DATA SHOWN section start

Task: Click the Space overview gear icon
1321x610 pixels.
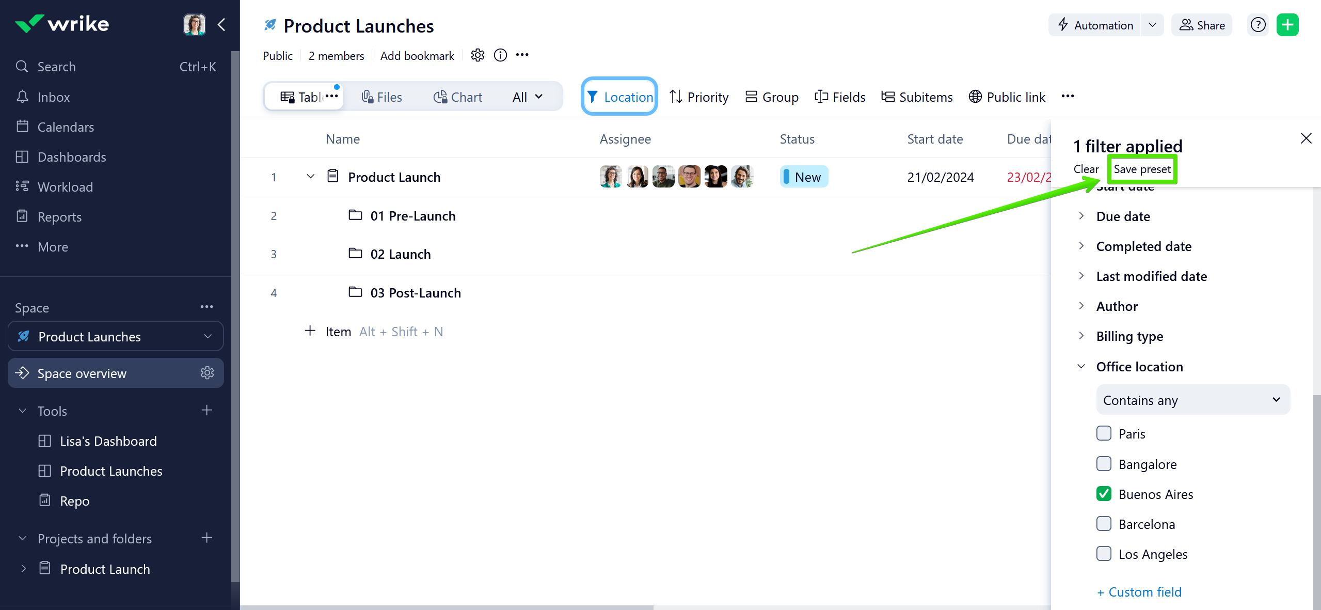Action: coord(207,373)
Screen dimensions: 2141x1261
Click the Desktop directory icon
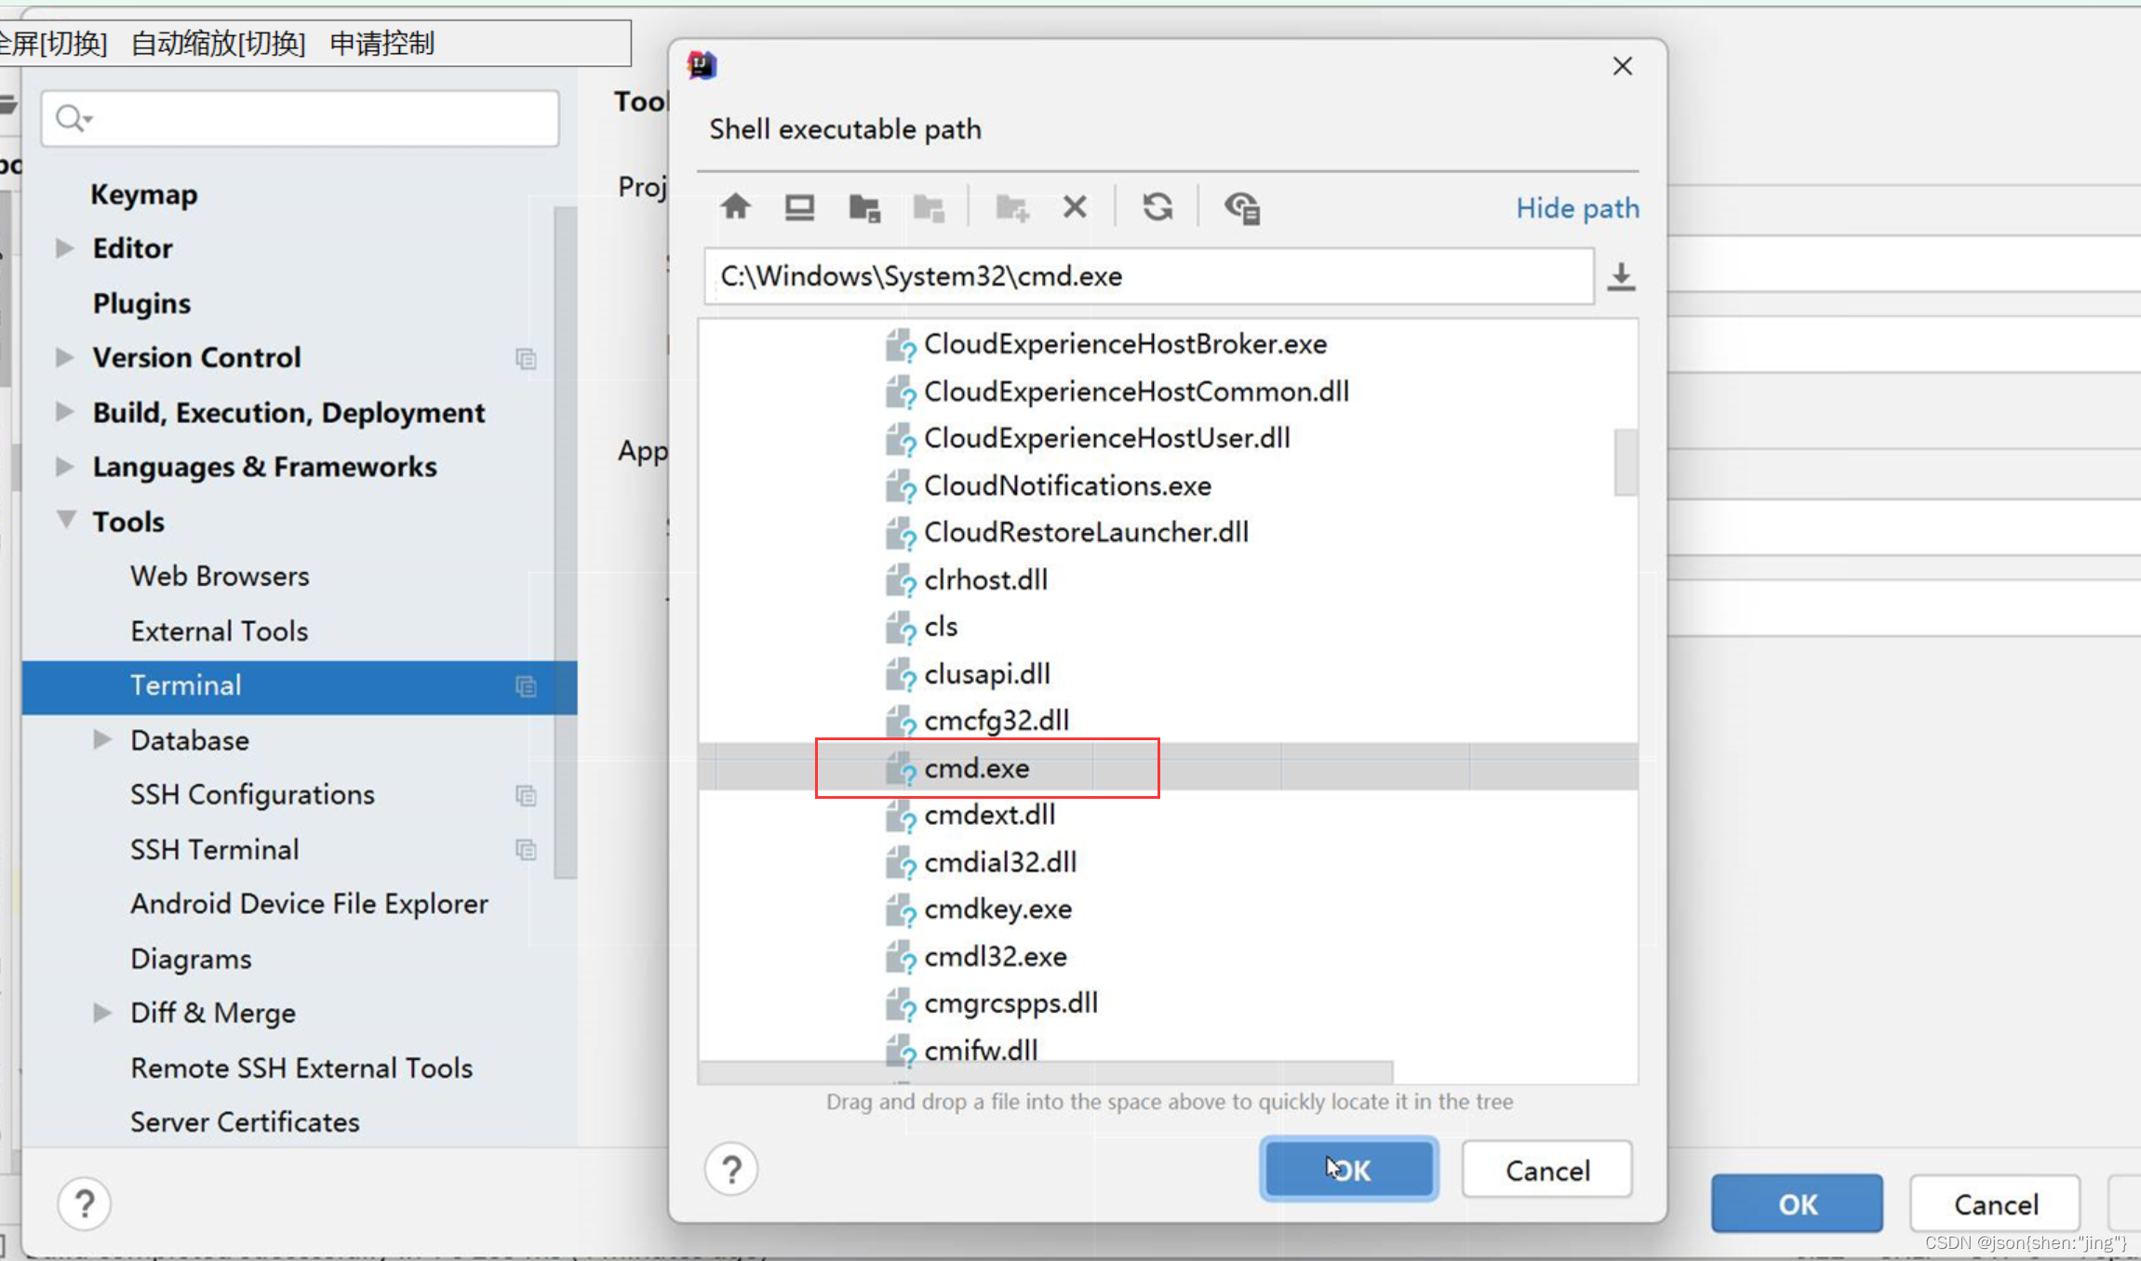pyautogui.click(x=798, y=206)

DATA SHOWN section end

### EXERCISE OBJECTIVE
Omit the pictures, and please restate word for word the lines running from the line with "Screen dimensions: 2141x1261" to the end of the entries.

### TASK OUTPUT
Screen dimensions: 2141x1261
Click the Desktop directory icon
pyautogui.click(x=798, y=206)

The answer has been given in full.